## begin Text segment
Adjusting Entries

Hard Test

Hard Test

Click the “Check Your Answer” box below each problem to reveal the correct answer and explanation.

1. Which adjustment is an accrual?

a. Interest earned and collected
b. Wages incurred and not yet paid
c. Insurance paid before use
d. Rent paid during the period it is used

Check Your Answer
B. An accrual means an expense has been incurred and not yet paid for or a revenue has been earned and not yet collected. (a.) is not an accrual because the cash was collected. (c.) is a prepaid, the expense is deferred until incurred. (d) is not an adjustment because the cash is paid in the same period it is incurred.
2. Which of the following accounts will always require an adjustment in the future?

a. interest receivable
b. prepaid rent
c. sales
d. wages payable

Check Your Answer
B. Prepaid expenses will always require and adjustment when they are used as time goes by. Receivables and payables will be collected and paid in the future; however, this is not an adjustment, it is a regular transaction. Sales are typically recorded automatically by the accounting system when the goods are provided.
3. The accumulated depreciation account at the end of the first year of operations will
equal

a. the adjustment made to property expense
b. the book value of property, plant & equipment
c. depreciation expense for the current year
d. depreciation expense at the beginning of the year

Check Your Answer
C. Accumulated depreciation is the cumulative amount of depreciation expense. If there is only one prior period then depreciation expense will be equal to accumulated depreciation, (both with one year’s amount). Depreciation expense is always recorded at the end of the period after the asset has been used (d.) Book value is equal to the cost of the asset less accumulated depreciation (b.). Property expense is not an account name, it is always called depreciation expense.
## end Text segment
#### Problems to solve
1. Rewrite the adjusting entries test starting at "1. Which adjustment" and ending at "it is incurred.", putting "accrued adjustment" in place of "accrual".
2. According to the adjusting entries test, what is book value equal to?
## begin Supplied material
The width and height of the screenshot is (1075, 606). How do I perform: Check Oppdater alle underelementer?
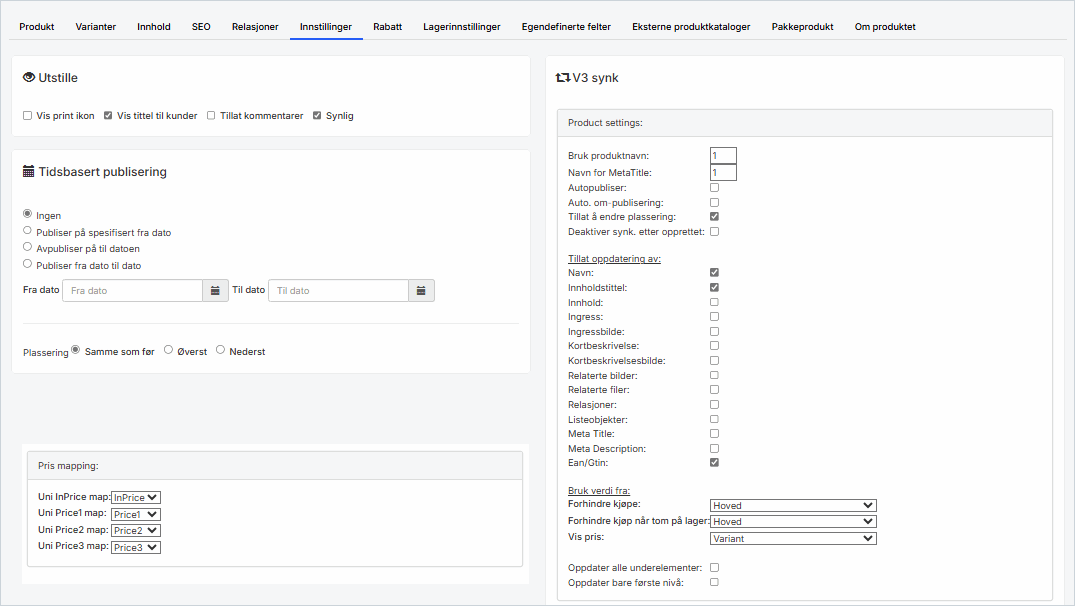click(714, 567)
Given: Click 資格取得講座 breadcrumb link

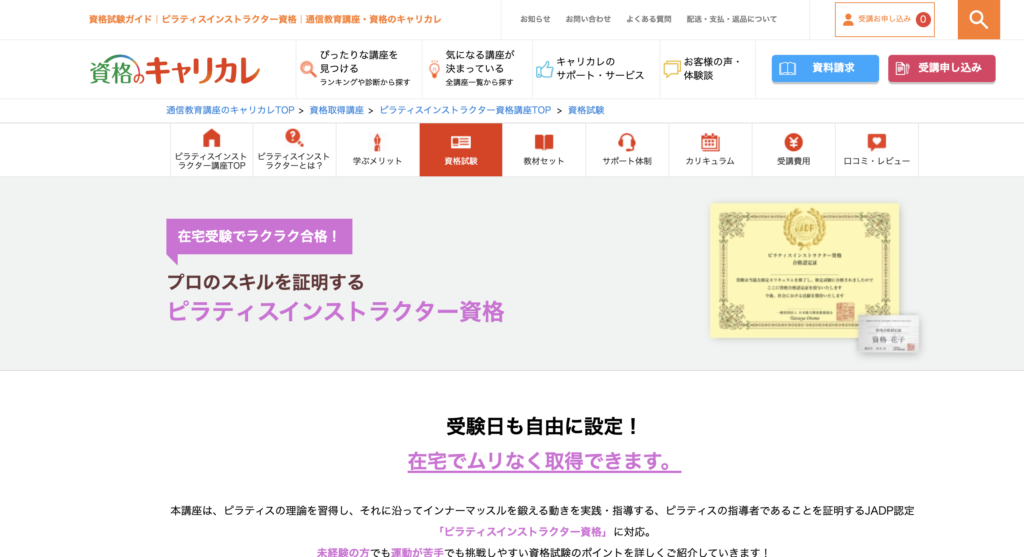Looking at the screenshot, I should (336, 110).
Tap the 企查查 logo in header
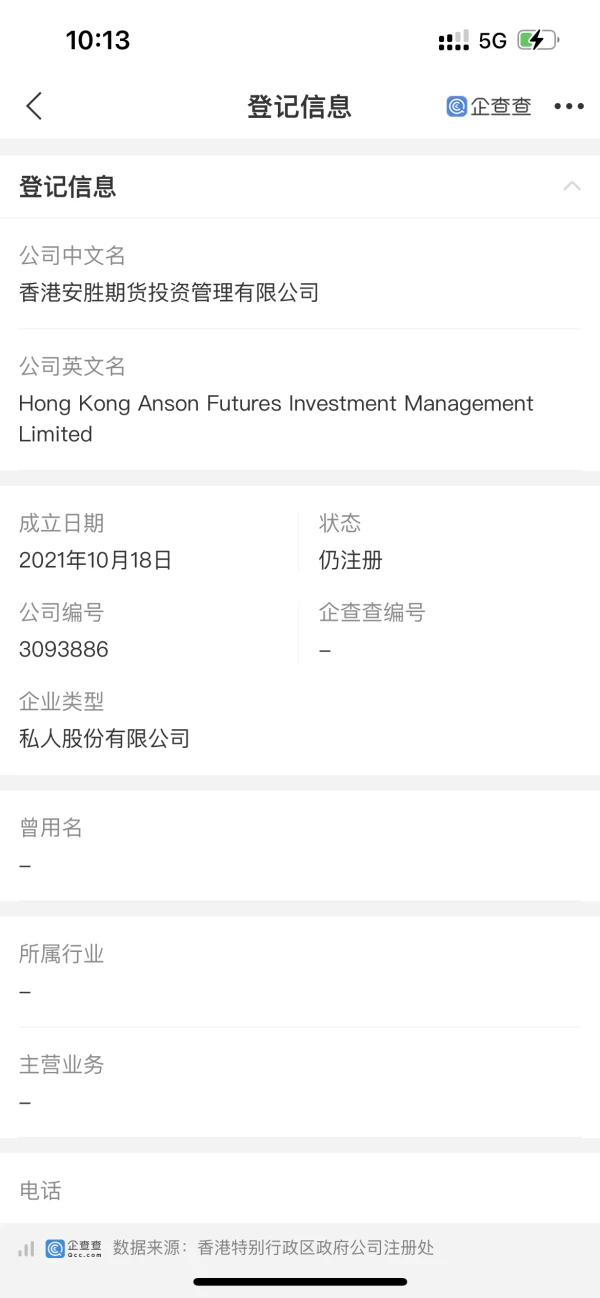 (489, 106)
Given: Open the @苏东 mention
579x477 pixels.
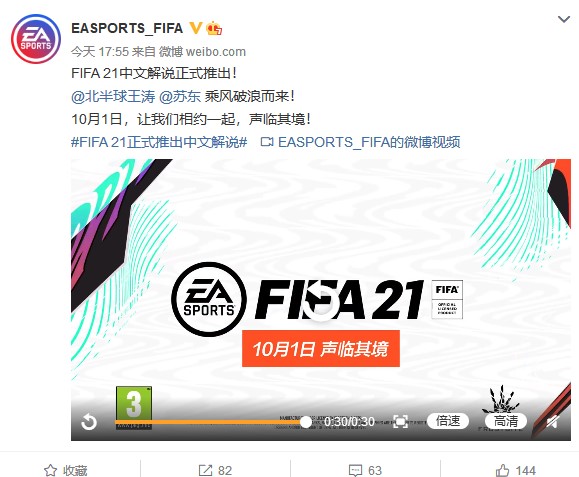Looking at the screenshot, I should tap(180, 96).
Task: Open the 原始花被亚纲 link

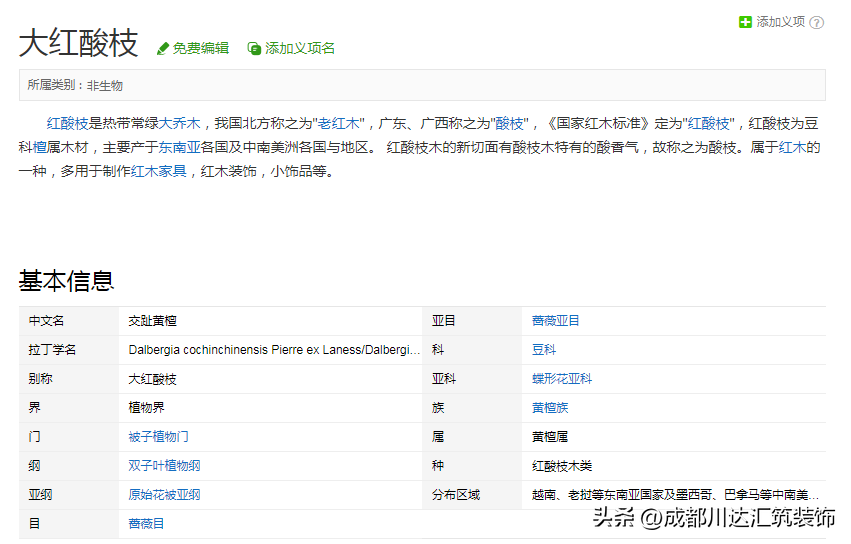Action: [x=164, y=495]
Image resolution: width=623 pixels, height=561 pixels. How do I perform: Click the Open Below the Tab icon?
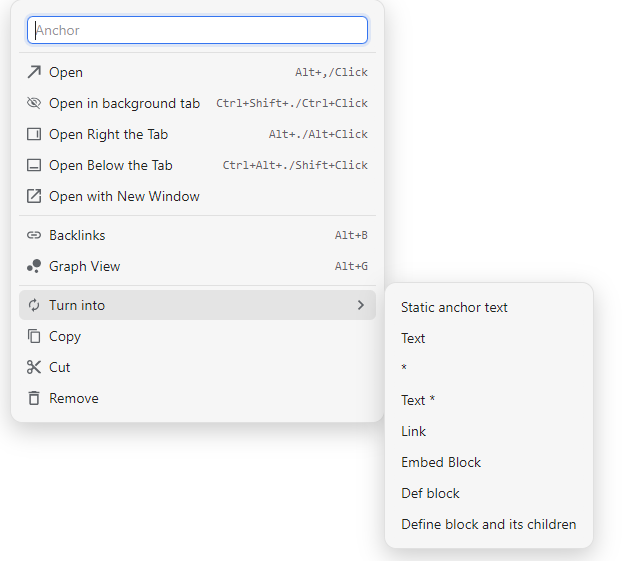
## end Supplied material
#### Problem solutions
1.
1. Which adjustment is an accrued adjustment?

a. Interest earned and collected
b. Wages incurred and not yet paid
c. Insurance paid before use
d. Rent paid during the period it is used

Check Your Answer
B. An accrued adjustment means an expense has been incurred and not yet paid for or a revenue has been earned and not yet collected. (a.) is not an accrued adjustment because the cash was collected. (c.) is a prepaid, the expense is deferred until incurred. (d) is not an adjustment because the cash is paid in the same period it is incurred.

2. Book value is equal to the cost of the asset less accumulated depreciation.